(Beginning of DATA SHOWN)

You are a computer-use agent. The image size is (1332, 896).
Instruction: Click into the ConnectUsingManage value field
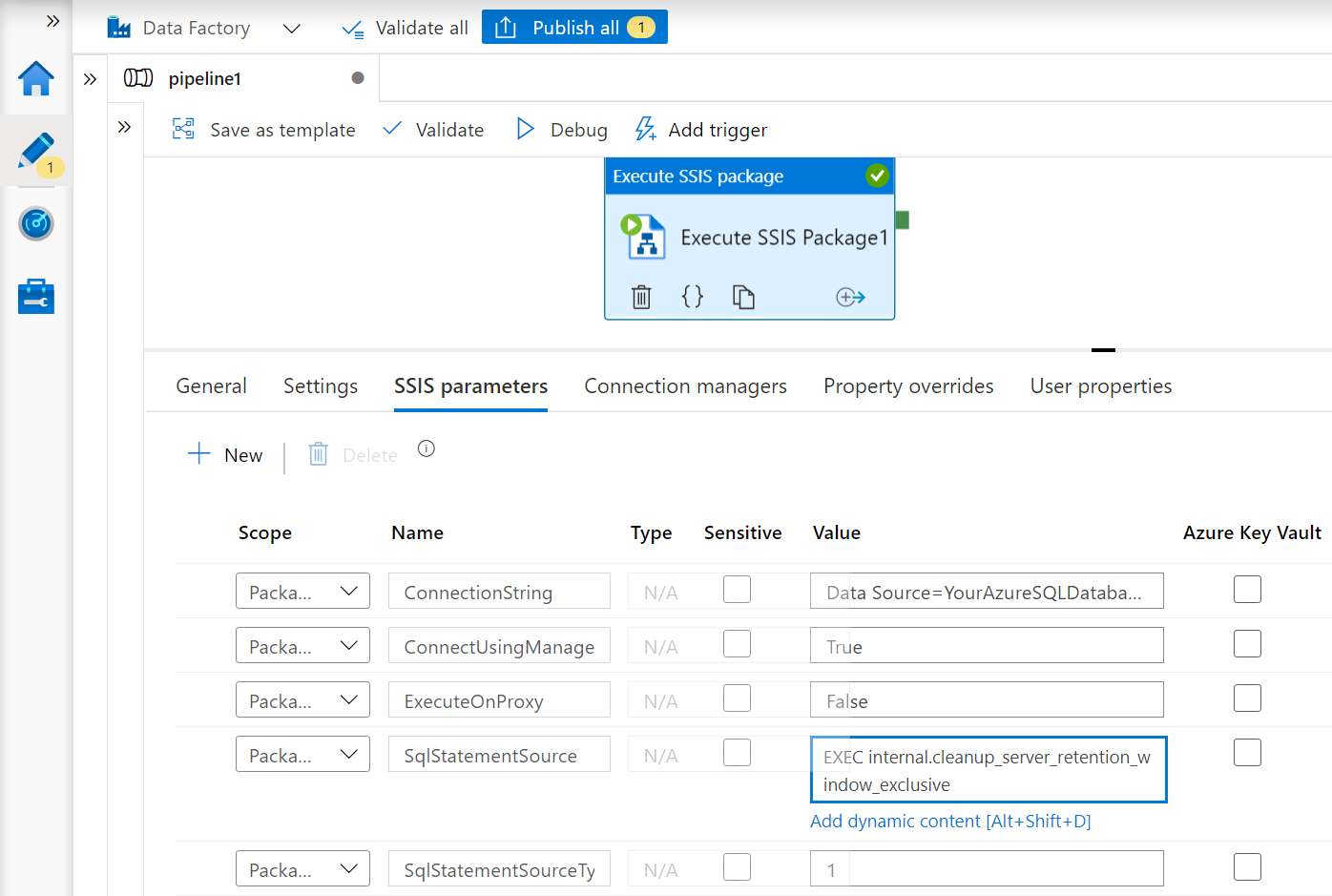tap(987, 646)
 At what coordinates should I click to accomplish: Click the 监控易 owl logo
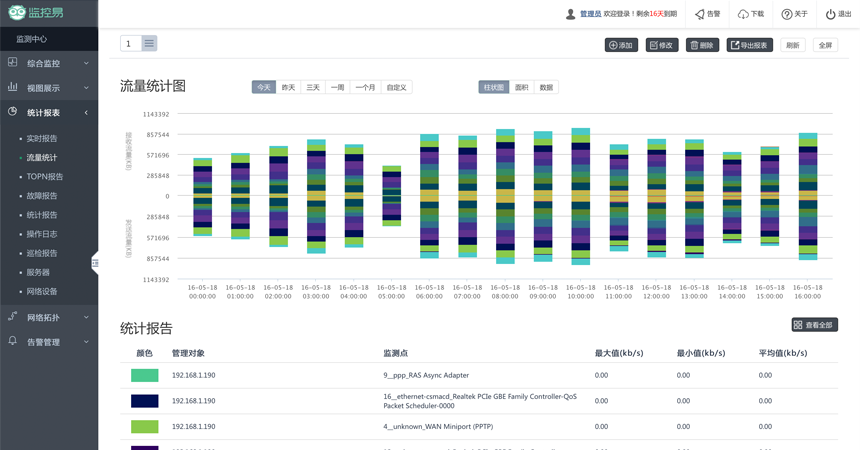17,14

(End of DATA SHOWN)

▸ TASK REQUIREMENTS:
Write out the data again word for word, minus any images.

▸ RESPONSE AREA:
You are a computer-use agent. The image size is (1332, 896).
Instruction: Click into the ConnectUsingManage value field
tap(987, 646)
 At what coordinates should I click to accomplish: Click the 监控易 owl logo
17,14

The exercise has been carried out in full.